Your answer should be every line of the records that contains the word "agent", copied as it stands.

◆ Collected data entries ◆
-- Opening Marker --

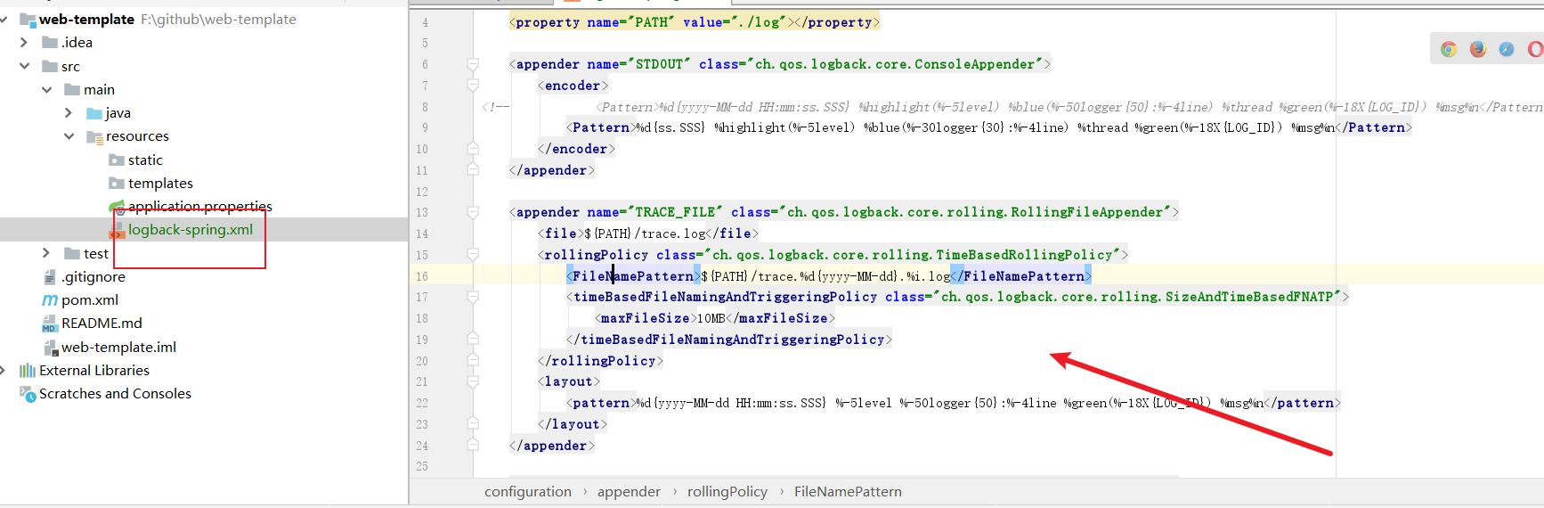Click line 18 maxFileSize value in editor
Screen dimensions: 1544x508
click(x=710, y=318)
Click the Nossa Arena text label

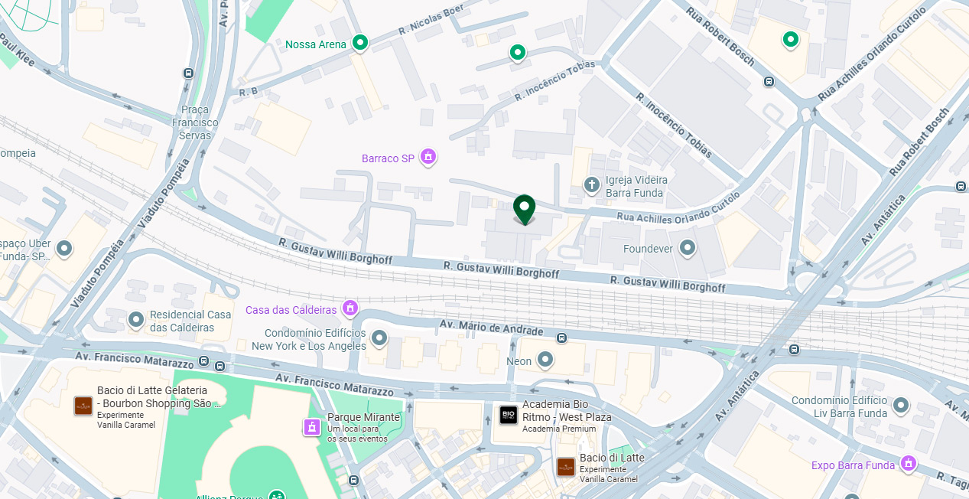(x=316, y=44)
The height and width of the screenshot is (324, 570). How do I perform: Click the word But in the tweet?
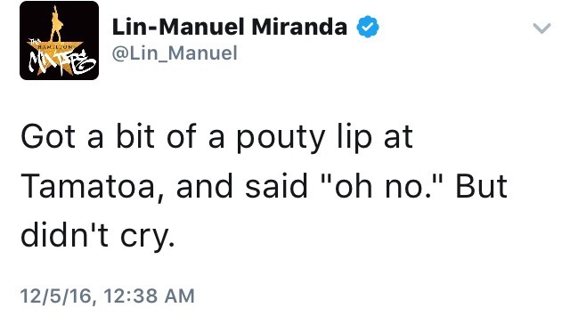tap(481, 186)
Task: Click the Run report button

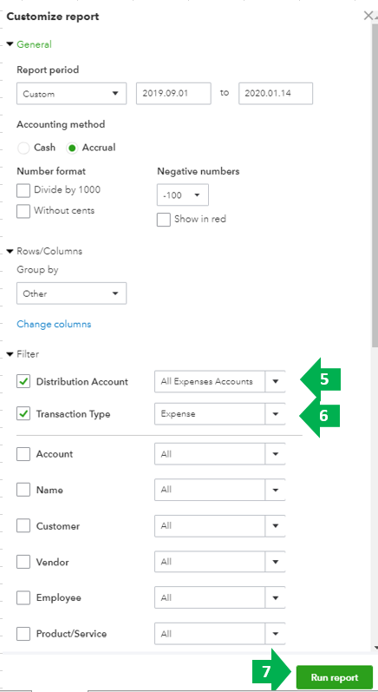Action: click(x=335, y=677)
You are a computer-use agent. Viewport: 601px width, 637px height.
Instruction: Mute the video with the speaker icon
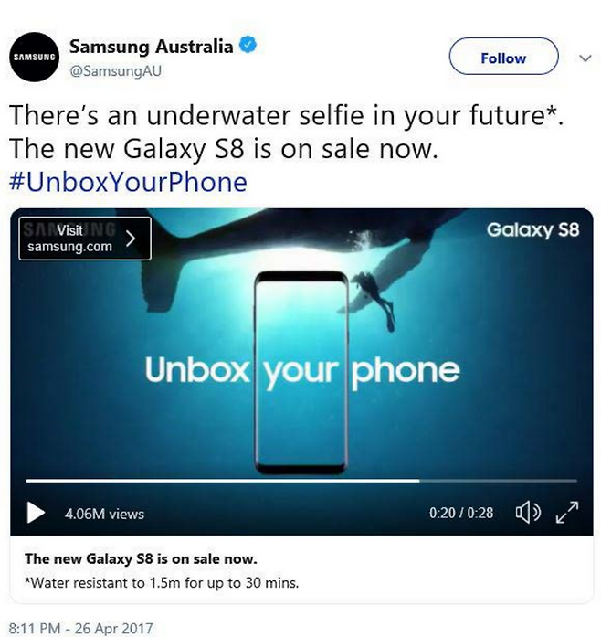[528, 513]
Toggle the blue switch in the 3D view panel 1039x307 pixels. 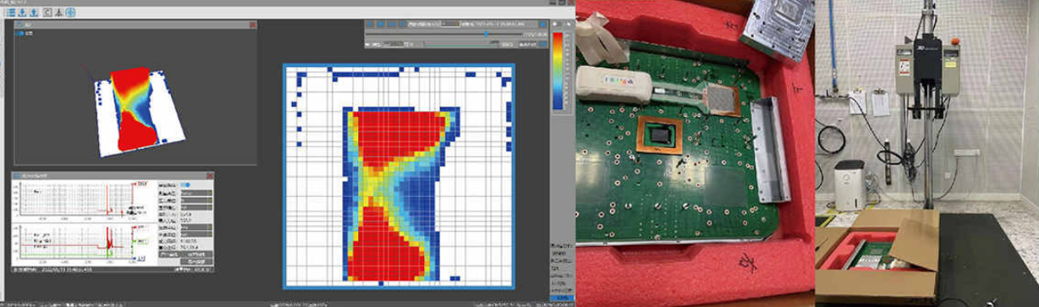point(20,33)
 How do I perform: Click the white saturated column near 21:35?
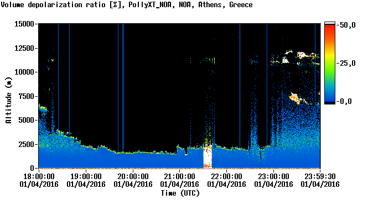(x=208, y=156)
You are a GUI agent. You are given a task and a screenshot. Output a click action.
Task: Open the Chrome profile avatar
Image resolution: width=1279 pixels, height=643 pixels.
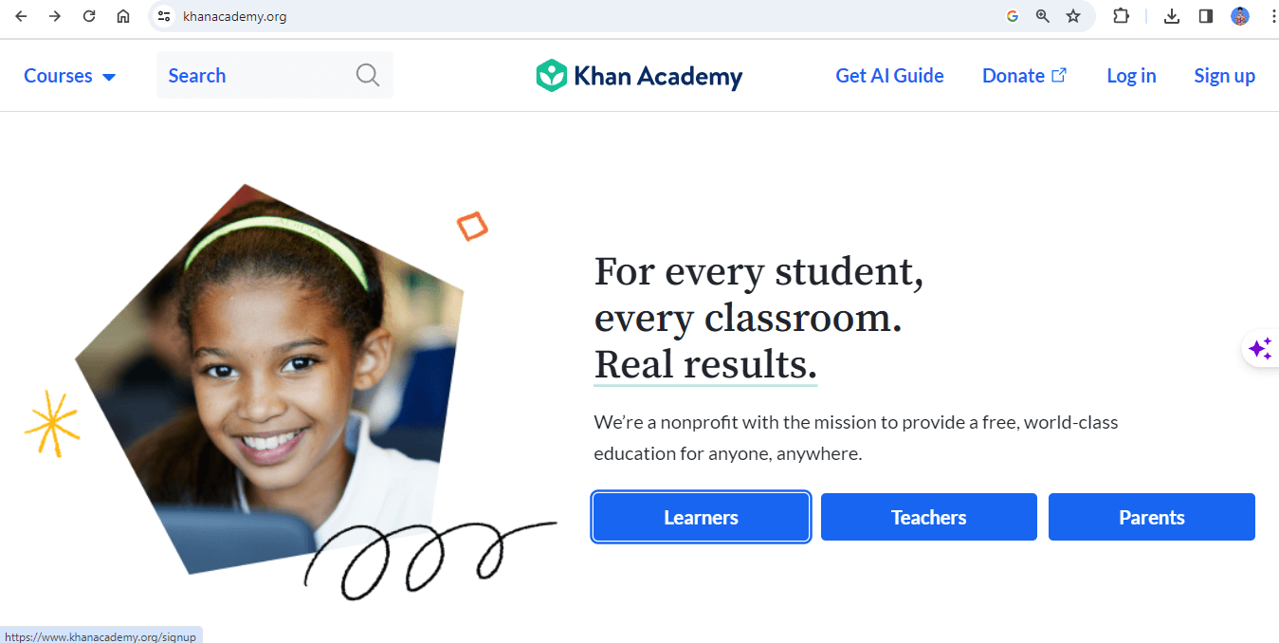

-- Closing Marker --

◆ Problem solution ◆
You are a computer-use agent. Viewport: 601px width, 637px height.
You are a GUI agent. You are given a task and a screenshot. Output a click action.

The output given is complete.